Copy all lines below that use the word "agent".

--- GIVEN RECORDS ---
◆ ◆ ◆ ◆
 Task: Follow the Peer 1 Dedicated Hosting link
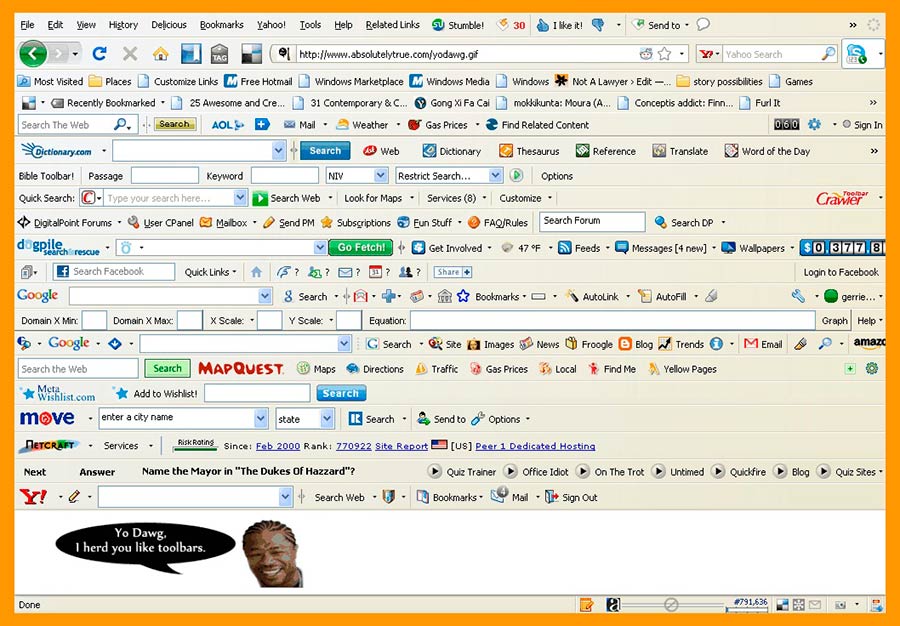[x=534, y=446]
◆ ◆ ◆ ◆
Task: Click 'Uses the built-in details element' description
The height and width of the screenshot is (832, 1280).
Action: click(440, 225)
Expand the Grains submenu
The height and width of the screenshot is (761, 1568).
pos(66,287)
◆ ◆ ◆ ◆
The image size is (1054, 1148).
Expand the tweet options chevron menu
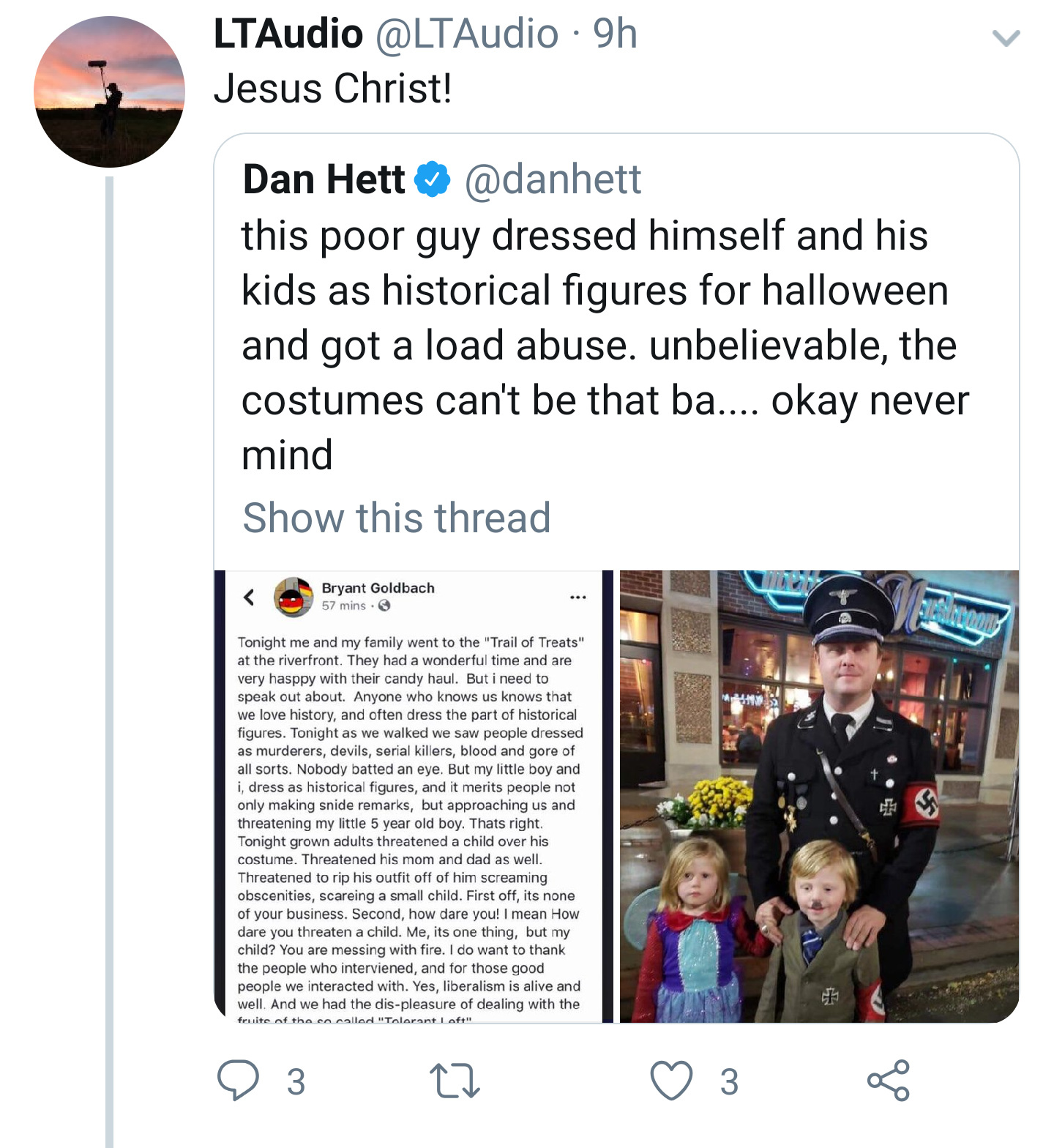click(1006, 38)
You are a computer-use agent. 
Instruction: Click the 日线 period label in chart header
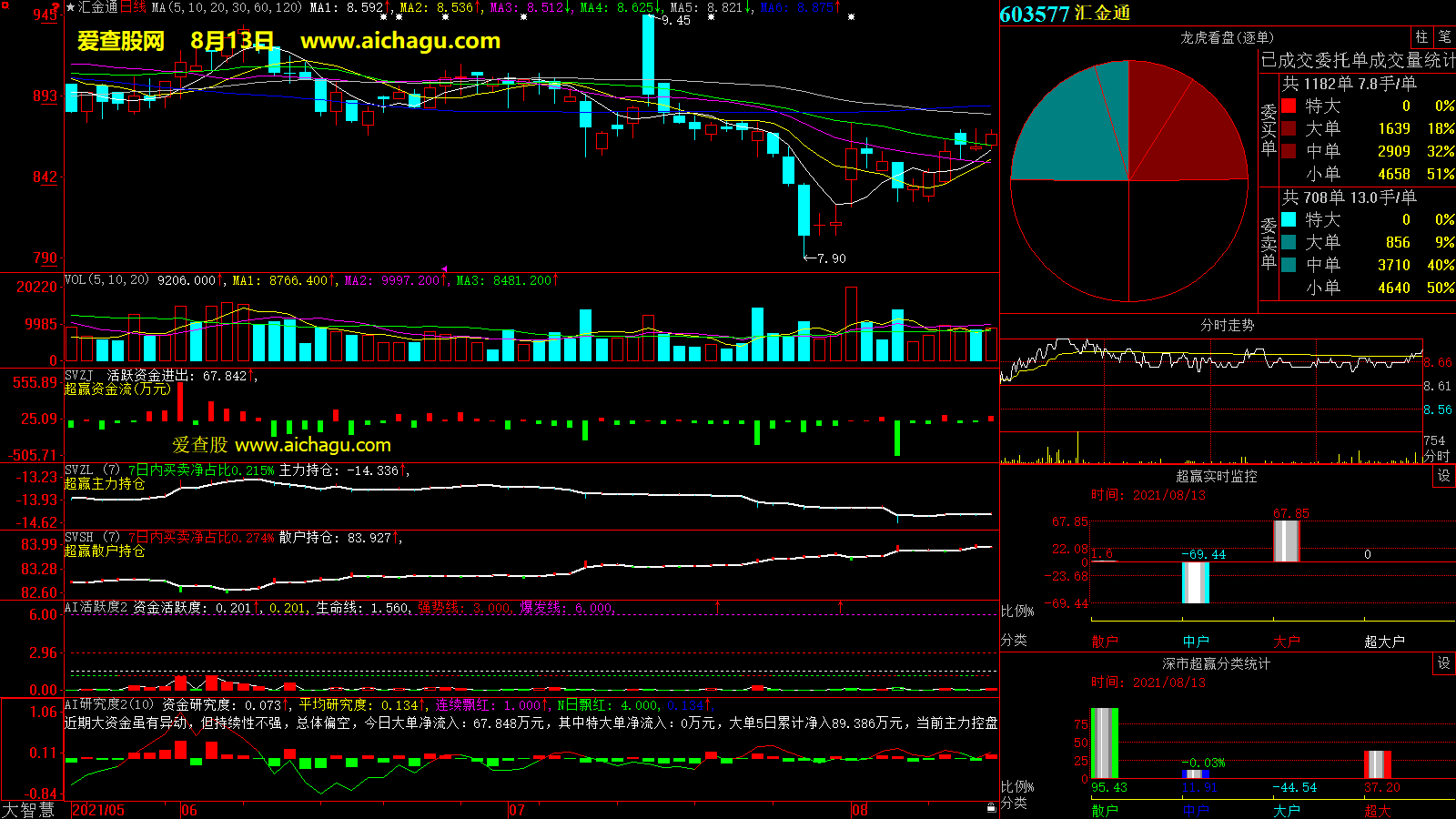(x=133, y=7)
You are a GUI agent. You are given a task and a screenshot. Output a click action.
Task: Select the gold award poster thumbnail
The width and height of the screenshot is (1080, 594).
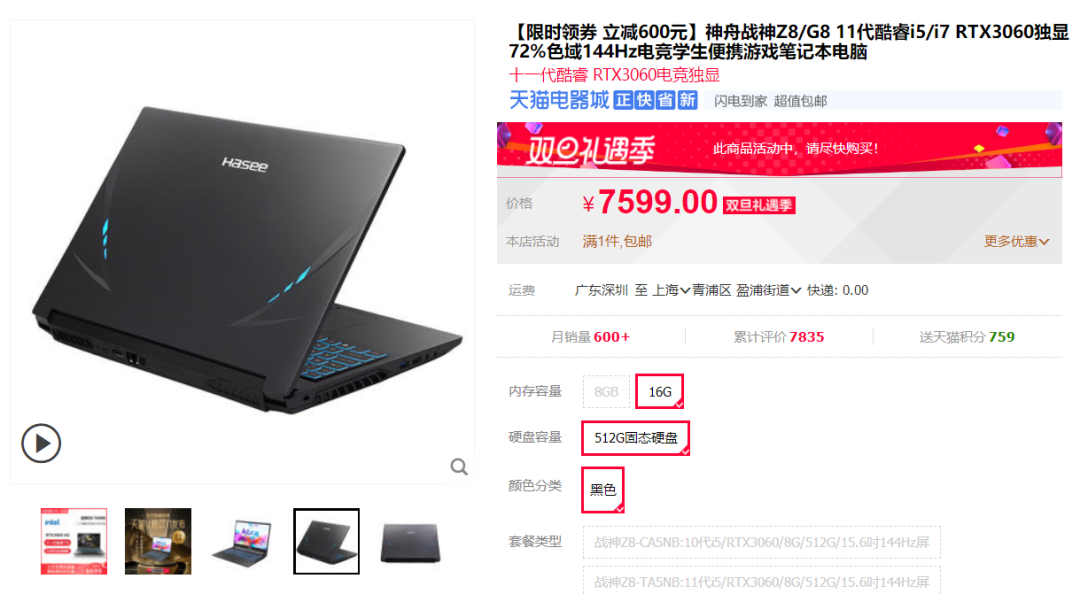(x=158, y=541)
◆ ◆ ◆ ◆
--- EXERCISE SOLUTION ---
You are a computer-use agent. 
You are a GUI agent. You are given a task and a screenshot. Output a click action.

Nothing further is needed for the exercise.